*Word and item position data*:
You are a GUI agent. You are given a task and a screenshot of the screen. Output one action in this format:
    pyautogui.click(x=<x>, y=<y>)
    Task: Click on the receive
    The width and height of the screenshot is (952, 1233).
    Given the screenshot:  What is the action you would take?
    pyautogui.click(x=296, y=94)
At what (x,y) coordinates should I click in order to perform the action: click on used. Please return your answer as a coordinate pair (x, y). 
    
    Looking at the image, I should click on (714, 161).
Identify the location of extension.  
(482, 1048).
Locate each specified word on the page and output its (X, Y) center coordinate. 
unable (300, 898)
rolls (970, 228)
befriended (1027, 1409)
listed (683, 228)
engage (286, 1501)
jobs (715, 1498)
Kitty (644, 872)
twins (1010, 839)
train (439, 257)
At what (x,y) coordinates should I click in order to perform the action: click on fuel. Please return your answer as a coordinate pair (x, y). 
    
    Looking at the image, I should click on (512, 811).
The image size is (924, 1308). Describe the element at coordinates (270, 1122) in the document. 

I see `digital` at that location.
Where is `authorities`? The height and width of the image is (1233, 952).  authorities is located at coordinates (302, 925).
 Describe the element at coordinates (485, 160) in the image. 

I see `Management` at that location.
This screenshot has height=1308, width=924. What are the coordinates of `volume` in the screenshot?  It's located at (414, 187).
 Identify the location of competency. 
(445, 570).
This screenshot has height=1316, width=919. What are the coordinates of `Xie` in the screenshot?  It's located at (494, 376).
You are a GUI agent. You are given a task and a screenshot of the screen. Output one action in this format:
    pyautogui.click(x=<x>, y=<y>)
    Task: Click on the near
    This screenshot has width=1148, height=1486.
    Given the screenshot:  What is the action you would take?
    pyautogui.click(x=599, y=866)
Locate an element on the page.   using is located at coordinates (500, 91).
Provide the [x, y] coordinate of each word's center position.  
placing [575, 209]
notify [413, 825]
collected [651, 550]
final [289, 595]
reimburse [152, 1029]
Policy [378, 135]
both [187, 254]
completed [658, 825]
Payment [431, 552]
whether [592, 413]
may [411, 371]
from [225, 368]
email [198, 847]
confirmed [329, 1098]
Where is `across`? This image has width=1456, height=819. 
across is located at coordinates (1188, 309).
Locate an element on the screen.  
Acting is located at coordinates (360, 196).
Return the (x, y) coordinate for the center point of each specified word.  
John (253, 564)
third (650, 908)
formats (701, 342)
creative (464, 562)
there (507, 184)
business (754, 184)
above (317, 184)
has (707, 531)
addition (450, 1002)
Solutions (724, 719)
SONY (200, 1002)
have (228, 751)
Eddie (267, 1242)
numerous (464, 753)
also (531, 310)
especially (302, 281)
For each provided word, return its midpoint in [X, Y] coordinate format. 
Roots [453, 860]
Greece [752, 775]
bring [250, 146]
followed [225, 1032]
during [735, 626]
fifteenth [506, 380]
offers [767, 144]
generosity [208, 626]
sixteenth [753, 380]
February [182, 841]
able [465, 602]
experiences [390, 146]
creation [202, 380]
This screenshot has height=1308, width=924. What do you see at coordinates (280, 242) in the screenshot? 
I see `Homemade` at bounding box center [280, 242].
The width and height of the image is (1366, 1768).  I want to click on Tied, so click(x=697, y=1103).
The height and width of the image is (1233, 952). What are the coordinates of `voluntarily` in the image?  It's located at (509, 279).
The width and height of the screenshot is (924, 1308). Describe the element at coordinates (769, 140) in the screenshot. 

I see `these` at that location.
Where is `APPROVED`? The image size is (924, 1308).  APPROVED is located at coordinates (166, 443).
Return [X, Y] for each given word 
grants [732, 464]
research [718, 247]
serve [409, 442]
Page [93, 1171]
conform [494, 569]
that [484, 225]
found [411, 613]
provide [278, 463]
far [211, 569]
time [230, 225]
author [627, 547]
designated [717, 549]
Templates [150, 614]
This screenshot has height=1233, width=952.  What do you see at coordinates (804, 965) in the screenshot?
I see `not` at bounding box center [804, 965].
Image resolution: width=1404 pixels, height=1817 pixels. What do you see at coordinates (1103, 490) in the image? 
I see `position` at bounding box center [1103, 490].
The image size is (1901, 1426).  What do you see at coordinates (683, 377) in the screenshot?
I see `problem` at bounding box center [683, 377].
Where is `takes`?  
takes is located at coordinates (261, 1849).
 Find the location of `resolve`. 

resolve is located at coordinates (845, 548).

*Aim*: Can you copy out, word for word and without changes, every line of the entries, starting with the line that contains "Page [93, 1171]" and going on through the last line of the entries?

*Expected answer*:
Page [93, 1171]
conform [494, 569]
that [484, 225]
found [411, 613]
provide [278, 463]
far [211, 569]
time [230, 225]
author [627, 547]
designated [717, 549]
Templates [150, 614]
This screenshot has height=1233, width=952.  What do you see at coordinates (804, 965) in the screenshot?
I see `not` at bounding box center [804, 965].
Image resolution: width=1404 pixels, height=1817 pixels. What do you see at coordinates (1103, 490) in the image? 
I see `position` at bounding box center [1103, 490].
The image size is (1901, 1426).  What do you see at coordinates (683, 377) in the screenshot?
I see `problem` at bounding box center [683, 377].
Where is `takes`?  
takes is located at coordinates (261, 1849).
 Find the location of `resolve`. 

resolve is located at coordinates (845, 548).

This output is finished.